• ACTIVITY: Set down every record below exactly as it stands.
━━━━━━━━━━
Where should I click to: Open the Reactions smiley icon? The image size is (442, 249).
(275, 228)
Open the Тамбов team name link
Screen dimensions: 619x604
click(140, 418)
━━━━━━━━━━
• FINISHED EXERCISE:
Where should I click to: Open the Reactions smiley icon? The image size is (442, 249).
(275, 228)
Open the Тамбов team name link
Screen dimensions: 619x604
click(140, 418)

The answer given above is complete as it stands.